Solve Large Scale Underdetermined Linear Equation with per Element Equality Constraint

I implemented both methods from above.
The matrix is based on the definition in Build the Affinity Matrix of Edge Preserving Multiscale Image Decomposition based on Local Extrema.
The image size was 250 x 250. The size of of the set \left| \mathcal{V} \right| = 13747.
The results I got, using Julia:

  • Direct Solvers:
    • Direct Solution (Solving the formulation with \boldsymbol{A}):
      • Error: 0 (Will be used as reference).
      • Run Time: 0.14130 [Sec].
    • LS Solution (Solving the formulation with \boldsymbol{B})
      • Error: 4e-12.
      • Run Time: 0.21624 [Sec].
  • Iterative Solvers:
    • LS Solution based on Conjugate Gradient:
      • Error (Max Absolute vs. Direct Solution): 0.000047055766.
      • Run Time: 8.86836 [Sec].
    • Direct Solution based on LSMR:
      • Error (Max Absolute vs. Direct Solution): 0.086388343173.
      • Run Time: 4.27441 [Sec].
    • Direct Solution based on LSQR:
      • Error (Max Absolute vs. Direct Solution): 0.001536492862.
      • Run Time: 7.62469 [Sec].
    • Direct Solution based on CRAIG:
      • Error (Max Absolute vs. Direct Solution): 0.000066854811.
      • Run Time: 9.38470 [Sec].
    • Direct Solution based on CGLS:
      • Error (Max Absolute vs. Direct Solution): 0.000083813606.
      • Run Time: 8.60961 [Sec].

From my point of view, if direct solver is feasible, the direct formulation will be the fastest.
If iterative method is needed, probably go with CG if accuracy is required or LSMR if speed is required.

It might be different with more tweaking, but it seems they all are in the same ballpark.

All iterative solvers are form Krylov.jl with the default settings.
Run time measured by BenchmarkTools.jl using @belapsed.

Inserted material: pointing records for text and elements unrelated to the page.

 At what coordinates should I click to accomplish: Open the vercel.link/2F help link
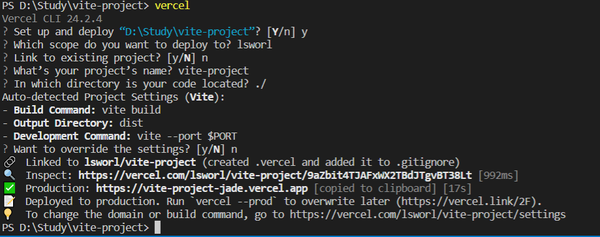[x=474, y=201]
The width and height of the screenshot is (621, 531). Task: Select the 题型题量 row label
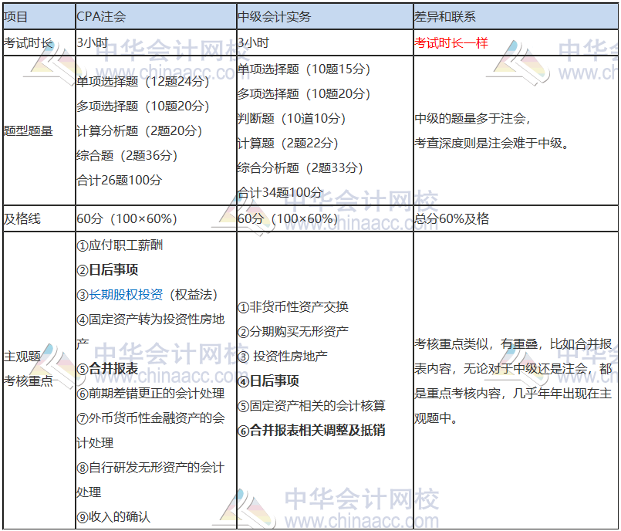(x=29, y=131)
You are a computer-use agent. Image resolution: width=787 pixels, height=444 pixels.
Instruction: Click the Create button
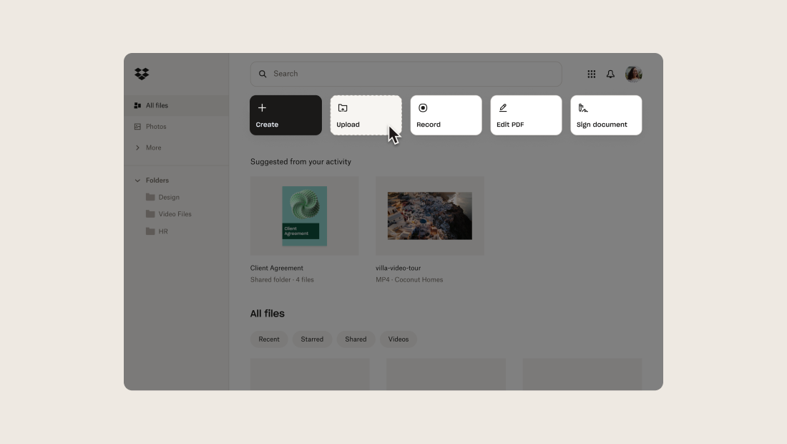[x=285, y=115]
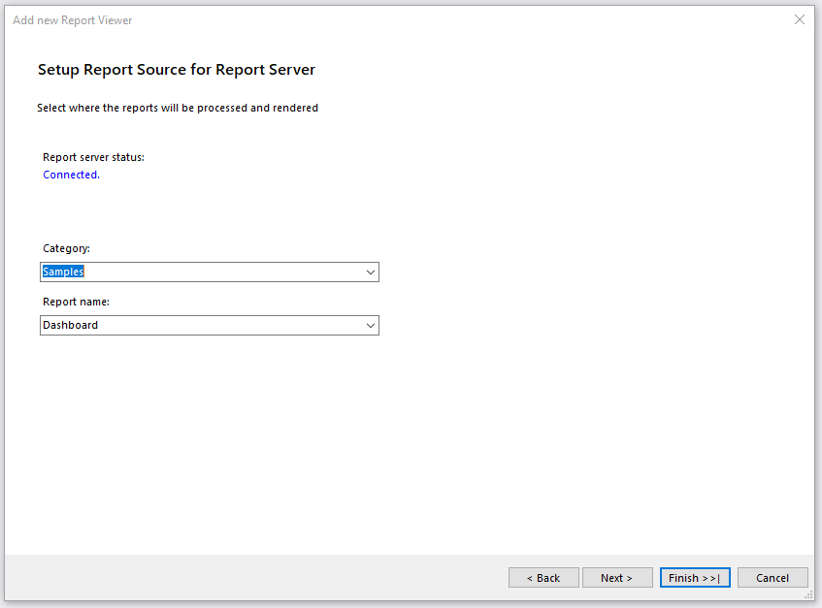Click the Report name field showing Dashboard
This screenshot has width=822, height=608.
pos(194,325)
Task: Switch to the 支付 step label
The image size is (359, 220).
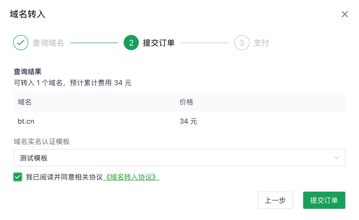Action: tap(261, 43)

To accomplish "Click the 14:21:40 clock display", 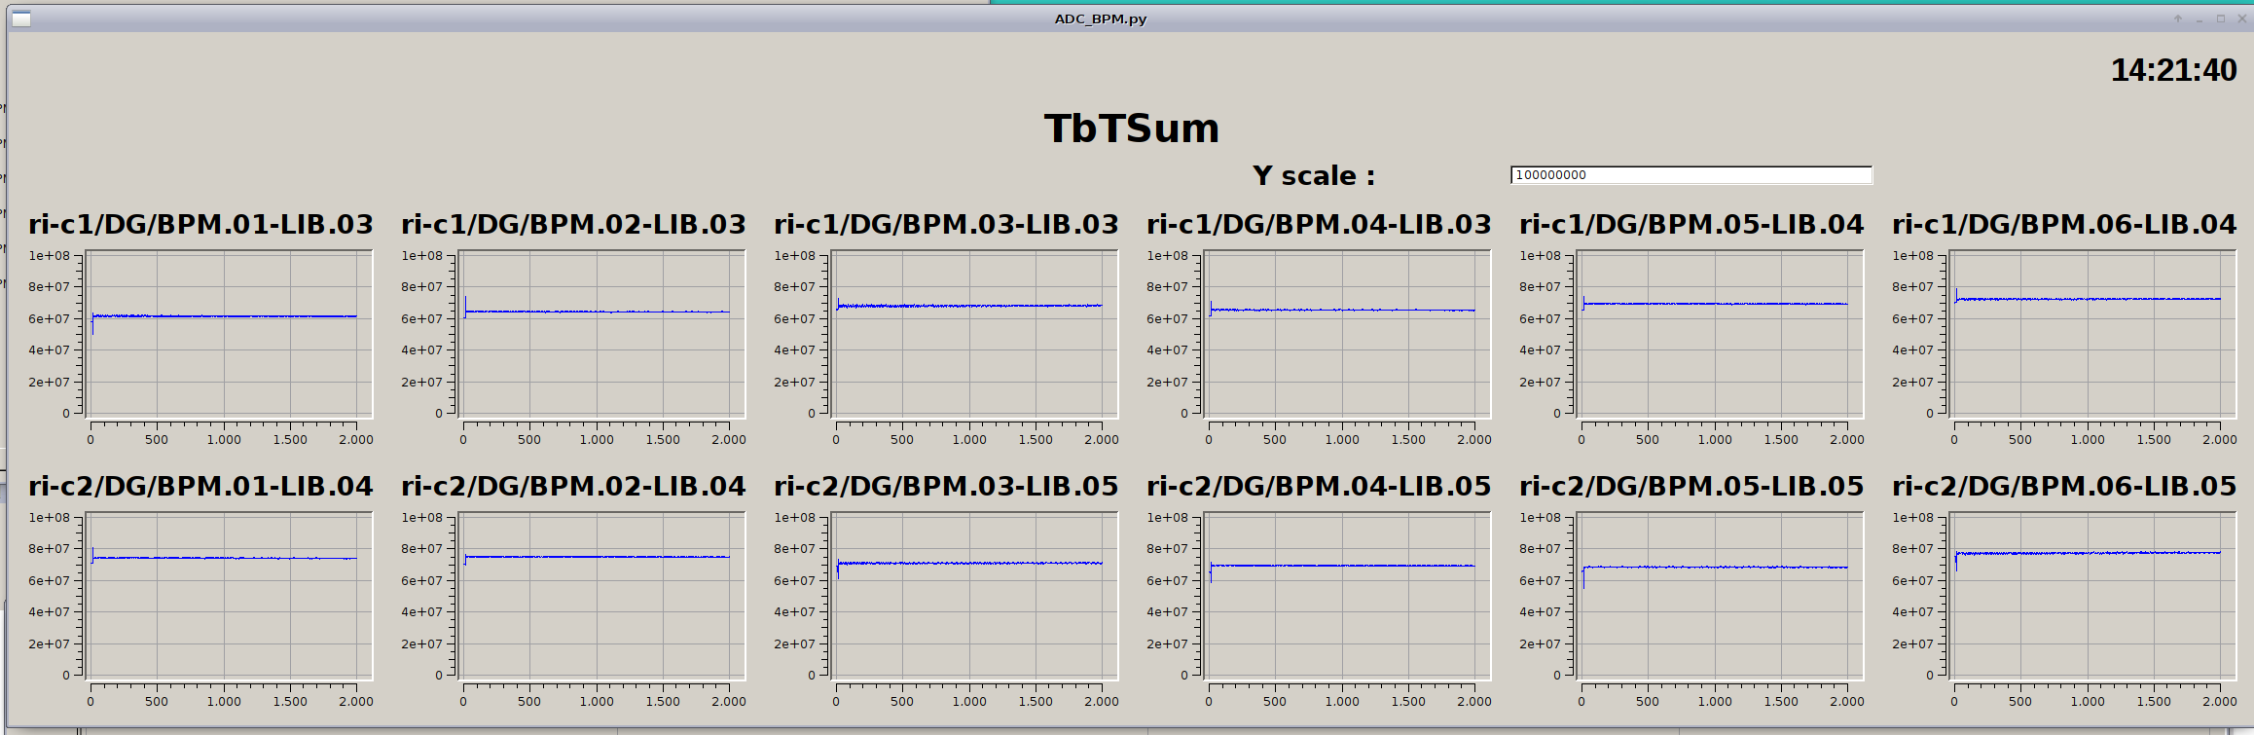I will coord(2173,70).
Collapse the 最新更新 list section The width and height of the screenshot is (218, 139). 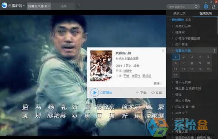coord(170,20)
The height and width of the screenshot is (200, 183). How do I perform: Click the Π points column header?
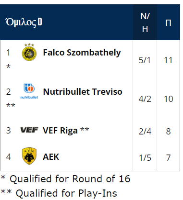click(x=168, y=22)
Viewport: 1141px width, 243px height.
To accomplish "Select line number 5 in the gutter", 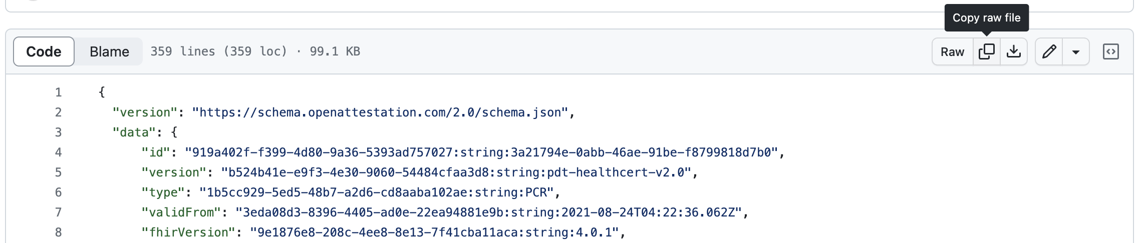I will click(x=59, y=173).
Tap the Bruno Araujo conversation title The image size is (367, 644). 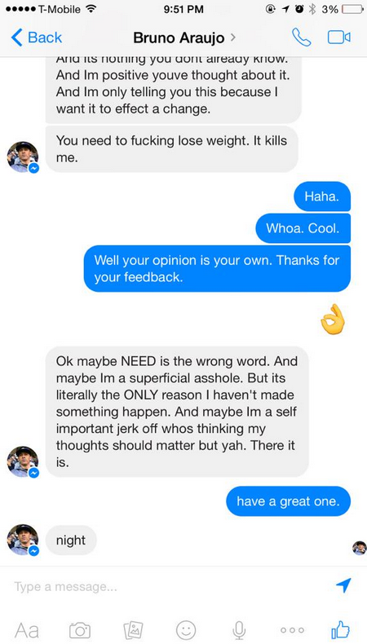pos(179,37)
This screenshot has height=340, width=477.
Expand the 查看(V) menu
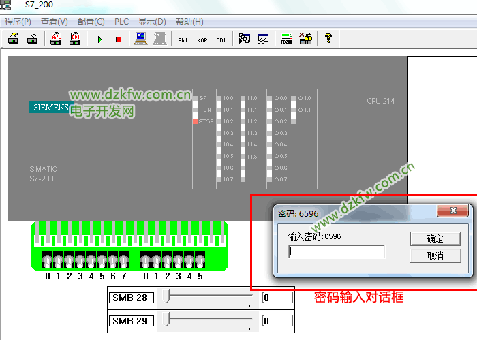point(55,22)
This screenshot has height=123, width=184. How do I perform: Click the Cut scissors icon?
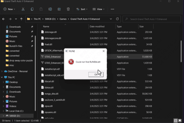(23, 10)
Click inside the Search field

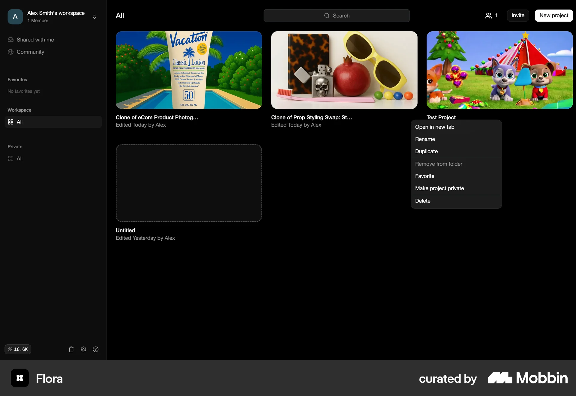pyautogui.click(x=337, y=16)
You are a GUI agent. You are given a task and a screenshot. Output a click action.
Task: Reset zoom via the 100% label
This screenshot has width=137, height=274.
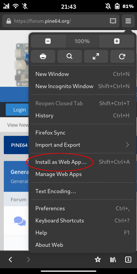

Remark: It seems most of the time in the LS method is the calculation of \boldsymbol{B} = \boldsymbol{A}^{T} \boldsymbol{A}. Once there is a threaded function for sparse matrix - sparse matrix product it will be faster than the direct method. A PoC using SuiteSparseGraphBLAS.jl showed it is faster. Yet in my case the matrices are SparseMatrixCSC{Float64, Int32} which is not supported in SuiteSparseGraphBLAS.jl. I asked for it in MKLSparse.jl a s well.